Typing the Y combinator is always a tricky issue.  For example, in
standard ML you must write a new type definition to do this:

  datatype 'a t = T of 'a t -> 'a
  val y = fn f => (fn (T x) => (f (fn a => x (T x) a)))
                    (T (fn (T x) => (f (fn a => x (T x) a))))

In OCaml, you can turn on recrsive types, and it will infer the correct
type:

  # let y f = (fun x -> x x) (fun x -> fun z -> f (x x) z);;
  val y : (('a -> 'b) -> 'a -> 'b) -> 'a -> 'b = <fun>
  # let fact = y (fun fact n -> if n<1 then 1 else n* fact(n-1)) ;;
  val fact : int -> int = <fun>
  # fact 5;;
  - : int = 120

It is also possible to write this expression in typed-scheme, but we
will need to write a type definition as well.  First of all, the type of
Y should be straightforward: it is a fixpoint operation, so it takes a
`T -> T' function and produces its fixpoint.  The fixpoint itself is
some `T' (such that applying the function on it results in itself).  So
this gives us:

  (: make-recursive : ((T -> T) -> T))

However, in our case `make-recursive' computes a *functional* fixpoint,
for unary `S -> T' functions, so we should narrow down the type

  (: make-recursive : (((S -> T) -> (S -> T)) -> (S -> T)))

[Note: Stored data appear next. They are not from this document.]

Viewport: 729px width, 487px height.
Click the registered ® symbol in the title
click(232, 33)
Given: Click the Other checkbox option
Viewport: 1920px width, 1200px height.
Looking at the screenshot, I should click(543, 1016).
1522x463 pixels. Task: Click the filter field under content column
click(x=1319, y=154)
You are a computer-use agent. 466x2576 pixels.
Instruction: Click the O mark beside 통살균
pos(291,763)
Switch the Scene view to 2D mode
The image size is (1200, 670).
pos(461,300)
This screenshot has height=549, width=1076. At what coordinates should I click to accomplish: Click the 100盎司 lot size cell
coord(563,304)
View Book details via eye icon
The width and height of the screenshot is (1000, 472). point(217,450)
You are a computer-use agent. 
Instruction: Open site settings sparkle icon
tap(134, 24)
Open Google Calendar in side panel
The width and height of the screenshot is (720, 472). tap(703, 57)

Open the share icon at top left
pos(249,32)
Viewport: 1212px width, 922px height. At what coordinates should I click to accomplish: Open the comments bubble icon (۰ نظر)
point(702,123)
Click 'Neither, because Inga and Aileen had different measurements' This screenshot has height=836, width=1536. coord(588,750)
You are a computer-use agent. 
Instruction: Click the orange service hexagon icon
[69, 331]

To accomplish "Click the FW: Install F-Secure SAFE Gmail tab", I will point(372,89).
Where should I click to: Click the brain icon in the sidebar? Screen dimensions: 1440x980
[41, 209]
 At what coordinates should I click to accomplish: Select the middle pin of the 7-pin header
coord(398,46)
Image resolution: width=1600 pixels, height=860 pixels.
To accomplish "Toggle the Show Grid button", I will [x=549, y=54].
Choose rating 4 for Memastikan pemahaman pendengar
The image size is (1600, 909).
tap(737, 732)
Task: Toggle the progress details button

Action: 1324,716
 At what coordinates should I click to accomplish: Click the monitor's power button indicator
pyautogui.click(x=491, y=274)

Now, in the body of `make-recursive' we need to add a type for the `x'
arugment which are behaving in a weird way: they are both a function and
its own argument.  (Remember -- I will say the next sentence twice: "I
will say the next sentence twice".)  We need a recursive type definition
for that:

  (define-type (Tau S T) = (Rec this (this -> (S -> T))))

This type is tailored for our use of `x': given a type `T', `x' is a
function that will consume *itself* (hence the `Rec') and spit out the
value that the `f' argument consumes -- a `T -> T' function.

The resulting full version of the code:

  (: make-recursive : (All (S T) (((S -> T) -> (S -> T)) -> (S -> T))))
  (define (make-recursive f)
    (define-type (Tau S T) = (Rec this (this -> (S -> T))))
    ((lambda: ([x : (Tau S T)]) (f (lambda: ([z : S]) ((x x) z))))
     (lambda: ([x : (Tau S T)]) (f (lambda: ([z : S]) ((x x) z))))))

  (: fact : (Number -> Number))
  (define fact (make-recursive
                (lambda: ([fact : (Number -> Number)])
                  (lambda: ([n : Number])
                    (if (zero? n)
                      1
                      (* n (fact (- n 1))))))))

  (fact 120)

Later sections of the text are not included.